The Yves Malone 3x cassette box on Field Hymns has been one of 2014’s highlights. A few days ago the mighty Malone dropped two hours of new tunes on his soundcloud that, once again, make me long for him and these movies he’s ‘soundtracked’ to be real. Of course it’s all a ruse (it’s 2014 afterall – everything is bullshit etc), but it’s one that comes with a massive helping of neurotically catchy synth tunes.
Last Angeles sees everyone’s favorite West Coast megalopolis descend into destruction and chaos. Throughout the 32+ minutes, the album (can I even call it an album? Whatever…) gets progressively darker and more strange before descending into a slo-mo decapitation. Malone has an inexplicable skill at crafting these cinematic aural moments where everything that exists (not)-on-screen is vivid and bright.

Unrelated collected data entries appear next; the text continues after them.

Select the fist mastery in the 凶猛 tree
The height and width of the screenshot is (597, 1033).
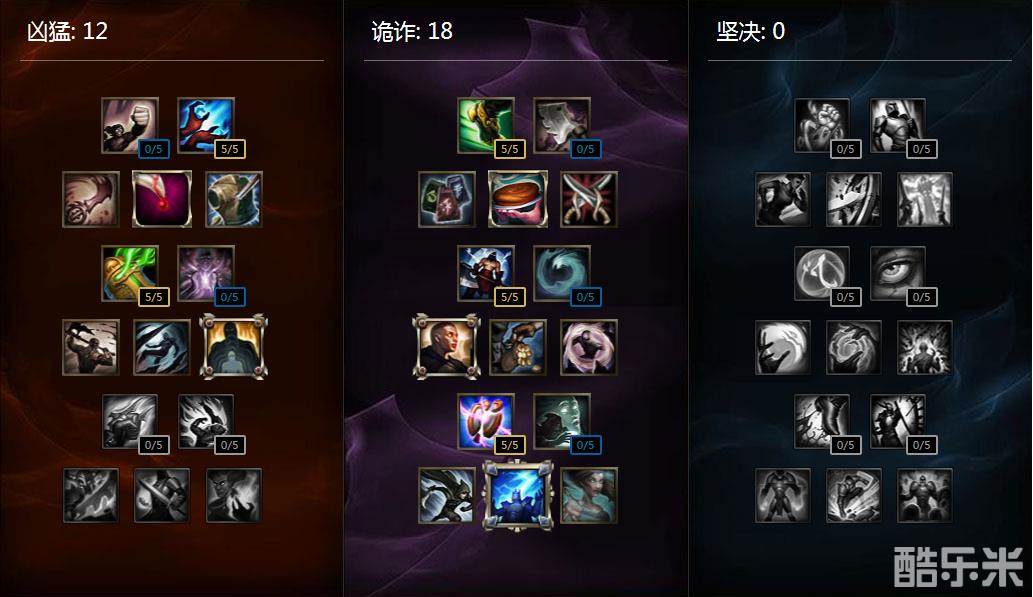point(130,126)
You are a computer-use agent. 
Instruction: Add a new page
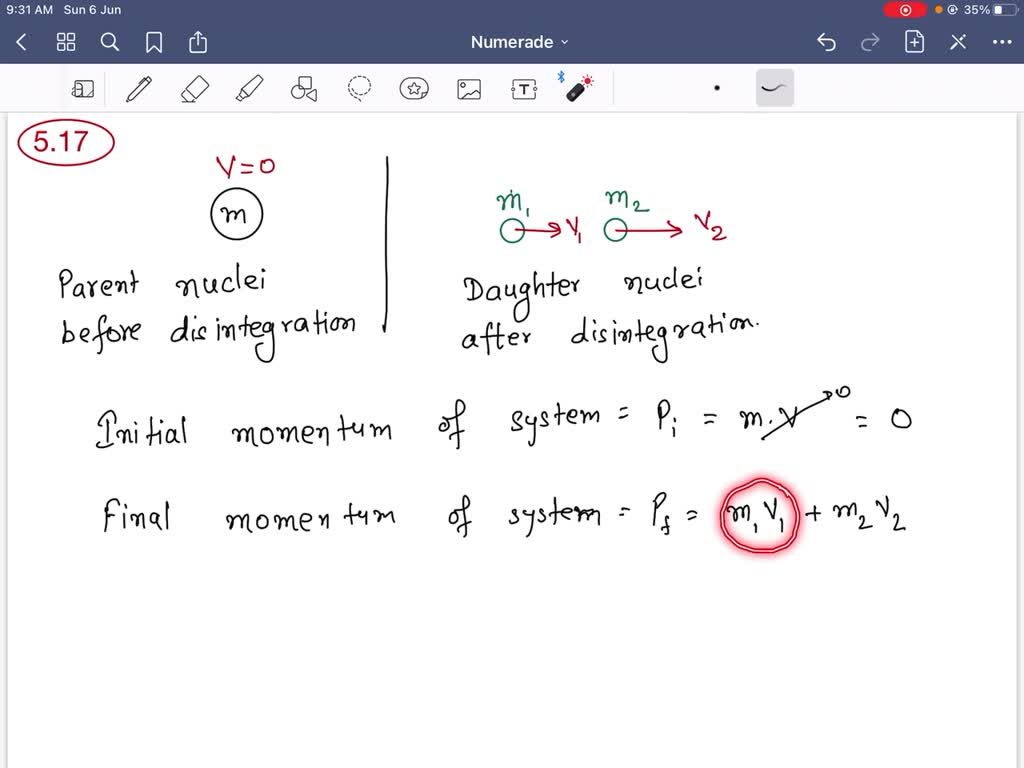tap(914, 42)
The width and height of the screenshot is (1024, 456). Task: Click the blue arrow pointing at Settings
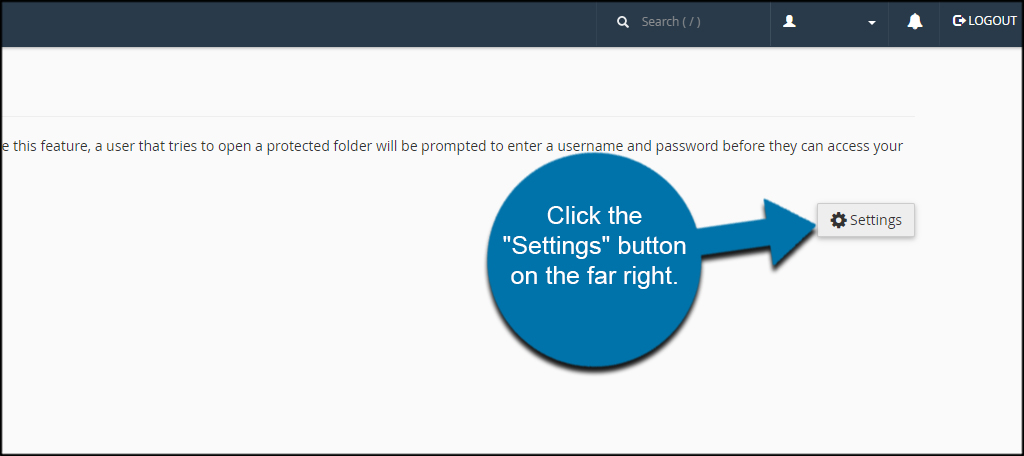(758, 235)
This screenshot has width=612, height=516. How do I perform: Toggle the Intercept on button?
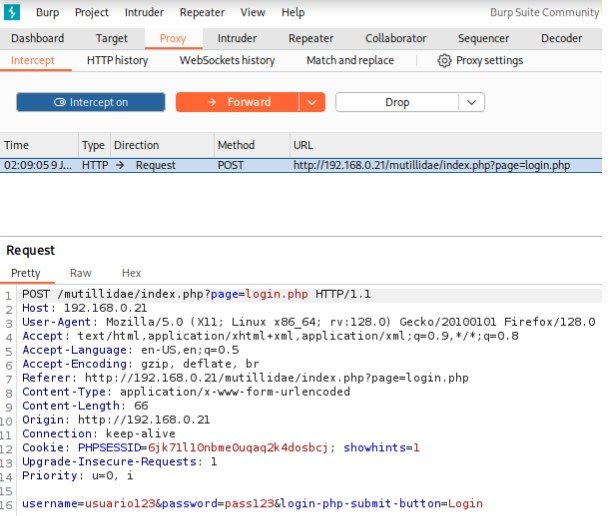[91, 102]
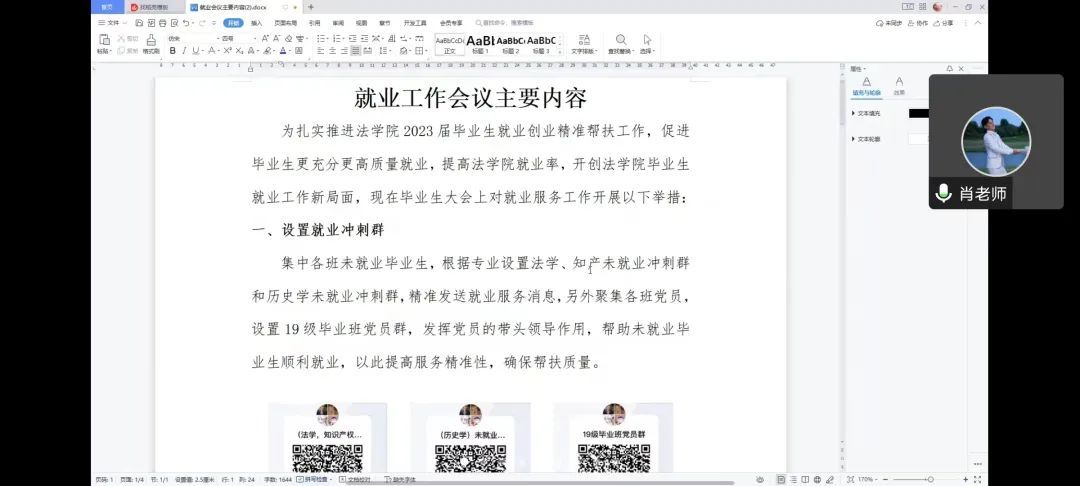Switch to the 插入 ribbon tab
This screenshot has height=486, width=1080.
click(x=257, y=22)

On the horror-inspired end of the spectrum (with a real hint of UFO sorcery, especially about 10 minutes in) is Ruan. Malone builds tension through swirling minor key sequences and ephemera until, out of nowhere, comes a happy ending? The last two minutes are a real surprise but that just adds to the appeal.
If Ruan is steeped in horror motifs then Aced is a noirish Cold War-era spy game. Dense, acid-fueled bass grooves create a platform for dosed melodies swimming in a grey sea of nostalgia. When Aced slows down to a crawl, explores near-minimalist territories, and drops pretense (ha ha just kidding about the last part), it’s intimate to the point of claustrophobia. Escape is no longer an option and the only thing left to do is hide and wait for the credits to roll (where an unexpected crunch and wail of electric guitar is there to greet all who stayed).
Finally, Sundown In Daily City goes into straight for the throat and embraces every cheeseball trope from the other three soundtracks. Soaring leads that want everyone to know, want everyone to believe there’s a better tomorrow out there come from all angles. This just makes me want to watch that movie RAD for the first time in 25 years (goddamn I loved that when I was a kid. Not enough BMX movies these days). This is where Yves Malone becomes immortal.
With the straight-up ’80s synth revival still gaining steam (Perturbator y’all), someone get Yves Malone signed up for something. This dude is the (not at all) real deal.